The pictures were taken as we cooked and there are no pretty pictures to share. I never got around taking them. And ten days later is not exactly the time to click pretty pictures of the sweet, even if some managed to stay put.
Step By Step pictures of making Badusha
Measure out the flour
Add the baking soda and shift well
Add the butter to the flour
Crumble well to get this texture.
well more like this.
Knead to a pliable dough.
Pinch out small balls
Flatten between your palms and make a dent in the middle like the above.
Deep fry the badusha in batches on medium heat.
To make the badusha with pleats or folds, flatten the ball like the above,
Start folding from a point in and out like above.
You will have something like this..
Deep fry these again in hot oil over medium flame.
Meanwhile, have the syrup cooking
Dip the fried badhushas in the hot sugar syrups
Allow them to cool over a plate.
Badusha Recipe | How to make Badhusha Step by Step Recipe
Makes 25 to 30 mini Badushas
For the Badusha
4 cups All Purpose Flour / Maida
175 gms Butter
1/4 tsp Baking Soda
1 & 1/4 cups Water
For Sugar Syrup
1.5 cups Sugar
A Pinch Cardamom
1.5 cups Water
1 tsp Milk (opt)
Cooking Oil for frying (you can add 3 tsp of ghee if you so wish)
Method to prepare:
To make the Badusha
Shift the flour along with Baking soda.
Get the butter to room temperature if it was refrigerated. Crumble the flour with the butter well until you know the flour is completely mixed with the butter.

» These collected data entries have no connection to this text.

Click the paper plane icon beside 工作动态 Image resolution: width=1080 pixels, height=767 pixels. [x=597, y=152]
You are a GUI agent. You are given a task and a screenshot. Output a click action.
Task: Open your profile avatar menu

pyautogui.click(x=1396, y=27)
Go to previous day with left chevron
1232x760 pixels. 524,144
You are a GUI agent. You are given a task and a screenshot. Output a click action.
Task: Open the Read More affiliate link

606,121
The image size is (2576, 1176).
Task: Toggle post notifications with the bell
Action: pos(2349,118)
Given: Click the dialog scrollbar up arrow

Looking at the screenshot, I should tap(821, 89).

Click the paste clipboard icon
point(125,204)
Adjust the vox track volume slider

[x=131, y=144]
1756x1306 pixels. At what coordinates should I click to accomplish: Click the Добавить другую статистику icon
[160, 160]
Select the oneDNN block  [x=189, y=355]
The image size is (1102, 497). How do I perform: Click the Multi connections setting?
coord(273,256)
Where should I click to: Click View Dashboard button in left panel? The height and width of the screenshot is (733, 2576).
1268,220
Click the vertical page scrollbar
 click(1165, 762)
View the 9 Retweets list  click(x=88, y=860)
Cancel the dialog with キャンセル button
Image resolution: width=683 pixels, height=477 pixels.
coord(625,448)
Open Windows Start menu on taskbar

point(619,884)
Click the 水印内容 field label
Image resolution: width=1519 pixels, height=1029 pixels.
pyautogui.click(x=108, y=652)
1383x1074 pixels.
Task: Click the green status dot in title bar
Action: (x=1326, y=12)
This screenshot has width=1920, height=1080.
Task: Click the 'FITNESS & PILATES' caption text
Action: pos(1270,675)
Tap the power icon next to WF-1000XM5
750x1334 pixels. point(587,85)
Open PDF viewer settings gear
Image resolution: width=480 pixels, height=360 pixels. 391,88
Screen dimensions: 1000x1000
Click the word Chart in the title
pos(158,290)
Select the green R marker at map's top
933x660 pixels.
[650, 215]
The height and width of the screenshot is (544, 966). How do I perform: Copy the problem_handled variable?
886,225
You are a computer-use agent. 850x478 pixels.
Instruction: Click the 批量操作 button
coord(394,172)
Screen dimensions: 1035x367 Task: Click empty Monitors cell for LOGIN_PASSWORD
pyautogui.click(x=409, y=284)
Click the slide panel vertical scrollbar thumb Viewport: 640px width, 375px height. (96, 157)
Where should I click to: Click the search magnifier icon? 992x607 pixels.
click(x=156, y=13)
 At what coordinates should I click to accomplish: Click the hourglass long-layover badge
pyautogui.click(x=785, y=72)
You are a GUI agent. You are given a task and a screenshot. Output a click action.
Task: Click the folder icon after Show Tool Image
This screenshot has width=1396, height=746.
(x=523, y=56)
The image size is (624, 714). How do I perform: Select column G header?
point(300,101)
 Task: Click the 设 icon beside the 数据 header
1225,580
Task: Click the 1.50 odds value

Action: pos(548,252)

Slowly add the water and start kneading the flour into a dough. Keep kneading until you get a dough that is very soft but elastic in texture. When you punch it, it should punch back. It is very important to have the dough very pliable and soft.
We didn’t rest the dough but you can allow it to rest for 10 mins if you need.
Meanwhile, heat the oil in a Kadai or Pan.
When you are set to fry the Badushas, pinch out small balls from the dough. Circle them between your hands to form perfect balls. Then using your palm, press them down to form a circle. Then press your index finger in the middle to make a dent. It mostly punches back, but make sure you press the hole down.
Now I don’t know the reason why this dent is made. But I am guessing it is basically to give a shape and look, plus the required shape to get cooked differently on all sides.
How to make the pleated Badushas.
To pleat the corners, after you have made the circles start from one side, press out and press in. Continue doing this to join the start line. You will end up having a disc that looks like pleated on the outer edge with a bulge in the middle.
Once you have about 4 to 5, fry them in batches on medium flame. Ensure the heat is maintained at the same level so that it gets cooked in the inner well.
When it is cooked on both sides, drain them on a kitchen towel.
How to make the Sugar Syrup:
Mix the sugar with water and melt it. I normally strain it to remove the impurities. But you can add 1 tsp of milk which will get the impurities to surface to the top, which can be easily removed.
Continue cooking till you get one thread consistency. This can be checked by touching the syrup between your index and thumb. You will see one thread formed when you move your fingers away from each other.
At this stage add the cardamom, let it cook for few more seconds and switch off the flame.
To make the sugary Badushas
Dip the cooked Badushas into the hot syrup, press down well using a ladle. Allow a couple of minutes of standing time, remove out of the pan. It will absorb syrup when both are quite hot.
If the Syrup gets cold, you can heat it again on low flame. If required add little water to thin it.
Once all the Badushas are done, spread them on a plate, allowing it to cool down a bit.
These are normally supposed to stay good for 10 days when stored well.
I wish to thank all my friends and readers who wrote back reading this post. I was overwhelmed with the wishes.